## What is expected
The answer must consist of every line below that holds the word "will".

*** Data Section Begins ***

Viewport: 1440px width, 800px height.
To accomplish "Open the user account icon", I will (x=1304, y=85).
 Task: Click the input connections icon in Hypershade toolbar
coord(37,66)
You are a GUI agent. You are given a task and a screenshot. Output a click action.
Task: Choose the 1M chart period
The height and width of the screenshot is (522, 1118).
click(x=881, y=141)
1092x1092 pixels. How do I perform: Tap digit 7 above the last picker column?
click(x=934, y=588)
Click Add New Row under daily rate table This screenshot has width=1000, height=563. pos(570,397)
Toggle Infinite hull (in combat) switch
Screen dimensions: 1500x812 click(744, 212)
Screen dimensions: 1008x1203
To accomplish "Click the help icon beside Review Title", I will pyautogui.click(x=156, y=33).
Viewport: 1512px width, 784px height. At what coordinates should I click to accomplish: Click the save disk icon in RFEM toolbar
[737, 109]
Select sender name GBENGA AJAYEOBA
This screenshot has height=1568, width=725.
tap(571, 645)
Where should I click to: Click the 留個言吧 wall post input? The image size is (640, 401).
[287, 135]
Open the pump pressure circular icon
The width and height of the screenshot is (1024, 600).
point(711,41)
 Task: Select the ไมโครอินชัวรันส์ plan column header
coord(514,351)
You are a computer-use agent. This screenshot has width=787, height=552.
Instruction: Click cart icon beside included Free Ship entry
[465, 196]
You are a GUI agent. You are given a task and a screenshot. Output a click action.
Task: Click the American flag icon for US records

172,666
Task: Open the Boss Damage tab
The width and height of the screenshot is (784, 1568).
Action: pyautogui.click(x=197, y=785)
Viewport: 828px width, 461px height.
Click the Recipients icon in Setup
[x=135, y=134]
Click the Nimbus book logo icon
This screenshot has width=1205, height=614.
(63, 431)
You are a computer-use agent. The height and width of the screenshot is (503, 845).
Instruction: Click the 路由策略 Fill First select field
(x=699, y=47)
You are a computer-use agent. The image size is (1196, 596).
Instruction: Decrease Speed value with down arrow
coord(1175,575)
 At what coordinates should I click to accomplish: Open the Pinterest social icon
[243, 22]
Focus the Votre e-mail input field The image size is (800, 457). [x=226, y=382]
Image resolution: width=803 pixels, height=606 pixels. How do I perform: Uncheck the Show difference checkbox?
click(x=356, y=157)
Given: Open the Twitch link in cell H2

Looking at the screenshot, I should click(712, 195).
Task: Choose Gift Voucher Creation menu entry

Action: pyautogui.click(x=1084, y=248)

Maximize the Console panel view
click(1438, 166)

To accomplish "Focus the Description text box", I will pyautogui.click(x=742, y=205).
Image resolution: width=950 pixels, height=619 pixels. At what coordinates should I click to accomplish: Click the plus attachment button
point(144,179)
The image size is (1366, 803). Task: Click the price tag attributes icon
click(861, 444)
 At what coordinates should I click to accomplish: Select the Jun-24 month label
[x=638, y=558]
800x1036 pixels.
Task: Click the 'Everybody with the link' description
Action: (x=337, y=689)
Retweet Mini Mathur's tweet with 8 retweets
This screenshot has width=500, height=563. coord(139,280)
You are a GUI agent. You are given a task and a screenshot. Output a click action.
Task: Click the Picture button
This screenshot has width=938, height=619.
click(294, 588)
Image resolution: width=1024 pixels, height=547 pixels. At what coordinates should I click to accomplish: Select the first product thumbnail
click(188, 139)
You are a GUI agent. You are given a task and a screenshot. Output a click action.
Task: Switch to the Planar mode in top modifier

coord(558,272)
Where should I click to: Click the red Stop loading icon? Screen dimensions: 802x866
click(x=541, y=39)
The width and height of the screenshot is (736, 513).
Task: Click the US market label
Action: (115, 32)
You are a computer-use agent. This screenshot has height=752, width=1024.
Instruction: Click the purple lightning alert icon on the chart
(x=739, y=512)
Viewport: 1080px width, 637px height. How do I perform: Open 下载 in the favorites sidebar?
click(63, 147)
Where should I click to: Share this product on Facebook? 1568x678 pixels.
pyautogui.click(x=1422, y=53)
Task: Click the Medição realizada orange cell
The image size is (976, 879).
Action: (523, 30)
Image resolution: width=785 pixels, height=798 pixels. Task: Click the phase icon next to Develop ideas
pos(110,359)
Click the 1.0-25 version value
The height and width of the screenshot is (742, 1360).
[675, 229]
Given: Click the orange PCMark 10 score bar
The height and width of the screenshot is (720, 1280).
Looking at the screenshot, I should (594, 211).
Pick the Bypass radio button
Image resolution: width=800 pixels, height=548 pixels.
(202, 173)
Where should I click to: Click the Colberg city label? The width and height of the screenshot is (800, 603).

*** Data Section Ends ***

## Answer box
To accomplish "Open the user account icon", I will (x=1304, y=85).
To accomplish "Click the help icon beside Review Title", I will pyautogui.click(x=156, y=33).
To accomplish "Focus the Description text box", I will pyautogui.click(x=742, y=205).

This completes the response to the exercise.